Fed crisis interventions impact market fear term structure
A new Bank of Canada working paper examines how Federal Reserve crisis interventions impact market fear. The study finds that these interventions reduce the perceived risk of large asset price drops via distinct risk and information channels.
Two channels of fear reduction
The paper develops a methodological framework to evaluate the causal effect of unexpected Federal Reserve actions on market fears, defined as the perceived risk of large asset price drops.
Researchers extract daily fear term structures from options markets, with event horizons ranging from two weeks to ten years.
High-frequency price movements around crisis announcements for a wide range of financial assets—including FX, equity, and fixed income markets—are used to isolate the shock component of Fed interventions.
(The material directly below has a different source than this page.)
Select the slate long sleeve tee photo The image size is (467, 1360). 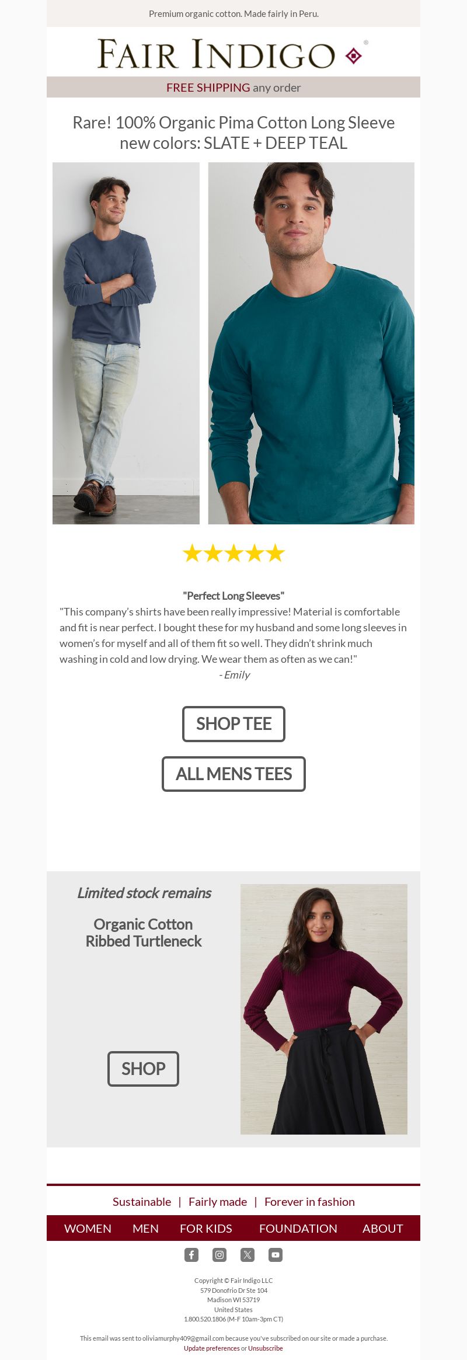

By classifying these shocks into five policy groups, the study measures the heterogeneous effects of various crisis tools.
Applying this to the market turmoil of 2020, the authors find that the Fed impacts market fear via distinct risk and information effects.
The risk channel, primarily driven by asset purchases, dominates at short to medium terms.
In contrast, the information channel, operating through interest rate policies, dominates at longer terms.
This suggests different policy tools have varying effectiveness across the term structure of market fear.
Unconventional tools in 2020 turmoil
The study specifically examines the extreme market turmoil of 2020, a period selected because it necessitated the deployment of central bank crisis tools and marked the first time a broad range of non-conventional Federal Reserve instruments were fully available.
Researchers utilized a unique dataset from over-the-counter (OTC) options markets, allowing them to capture tail risk perceptions across horizons from two weeks to ten years.
A key methodological challenge involved isolating genuine Fed announcement effects from other concurrent market developments.
This was addressed through high-frequency identification, measuring immediate price changes across various financial assets around Fed announcements to pinpoint the surprise component of interventions.
Fear gauge reveals policy nuances
This paper provides a crucial, granular understanding of how central bank interventions influence market psychology beyond immediate asset price effects.
The identified distinction between risk and information channels, with their varying term structures, offers valuable insights for policymakers crafting future crisis toolkits.
This robust methodological framework, though focused on the 2020 turmoil, sets a precedent for analyzing central bank effectiveness in mitigating systemic fear.